Kenya fuel prices rise sharply despite reduction in tax due to Iran war

Kenya Fuel Prices Rise Sharply Despite Tax Reduction Amid Iran War

Kenya has seen a marked increase in petroleum prices, with diesel costs climbing by 40 Kenya shillings to 206 ($1.6; £1.2) per litre. Petrol prices also rose by 28 shillings, reaching a comparable level. This adjustment follows the energy regulator’s latest assessment, which attributed the hikes to higher global oil and shipping expenses. Notably, the government reduced the value added tax on fuel from 16% to 13%, yet prices still surged.

The updated pricing structure will remain in place until 14 May, when the next review is expected.
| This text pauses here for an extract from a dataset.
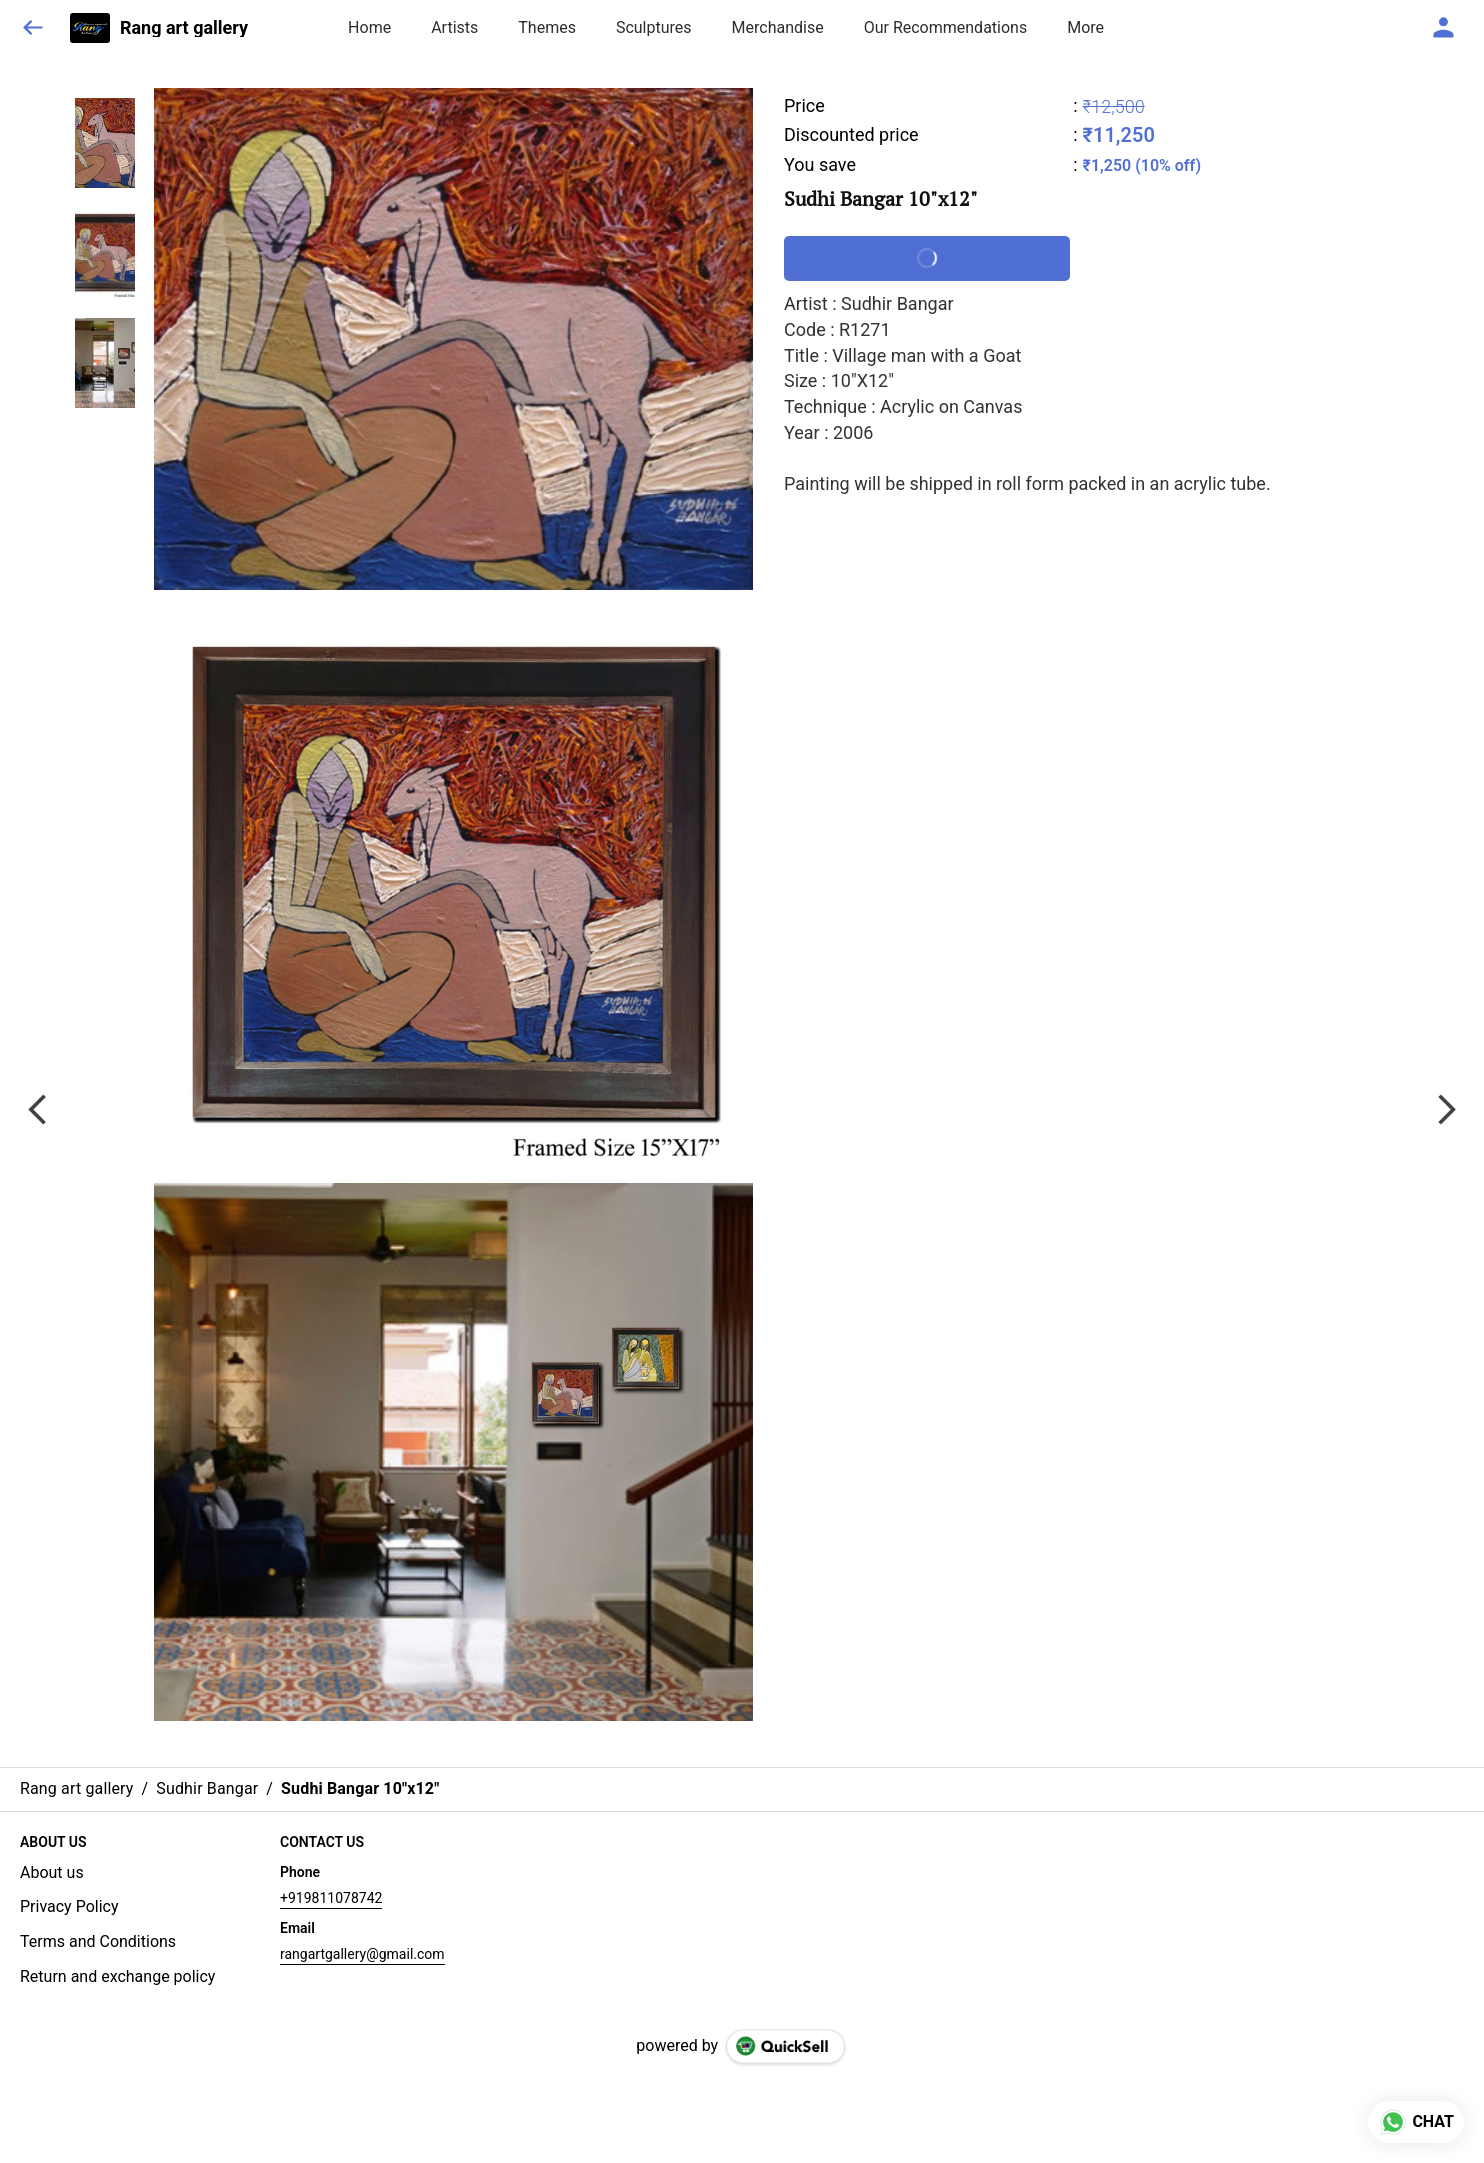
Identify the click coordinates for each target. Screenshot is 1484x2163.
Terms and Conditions (98, 1941)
While the government maintains that fuel reserves are adequate, it has accused certain suppliers of stockpiling to create scarcity. Reports of shortages have intensified, but officials insist there is enough supply to meet demand.

Controversy Over a Questionable Fuel Consignment

A recent dispute involving a shipment of fuel imported outside regular government agreements has sparked public backlash. This batch, reportedly of lower quality and higher cost, was allegedly blended with existing government stock before entering the market, fueling accusations of mismanagement. Authorities had earlier stated they canceled the consignment due to its quality and cost, and prohibited oil traders from selling it. The controversy led to the arrest and resignation of senior energy officials, with the matter still under scrutiny.

“The consignment was halted because of its quality concerns and elevated cost, and we barred marketers from distributing it,” stated officials.

On Wednesday, the Energy and Petroleum Regulatory Authority (Epra) clarified that the contested shipment was not factored into the current pricing calculations. This pricing surge coincides with a global fuel crisis triggered by the US-Israel conflict in Iran, which began on 28 February. Despite a conditional two-week ceasefire signed last Wednesday, including the reopening of the Strait of Hormuz—a vital oil and gas transportation corridor—concerns persist that the crisis could worsen.

Oil shipments through the strait have remained halted since the conflict started, disrupting supply chains. To mitigate the impact, nations like South Africa and Zambia have introduced tax cuts, while others have implemented measures such as electricity rationing and sectoral prioritization. Kenya’s VAT reduction is set to continue until July, alongside similar actions in Namibia, Ghana, and South Sudan.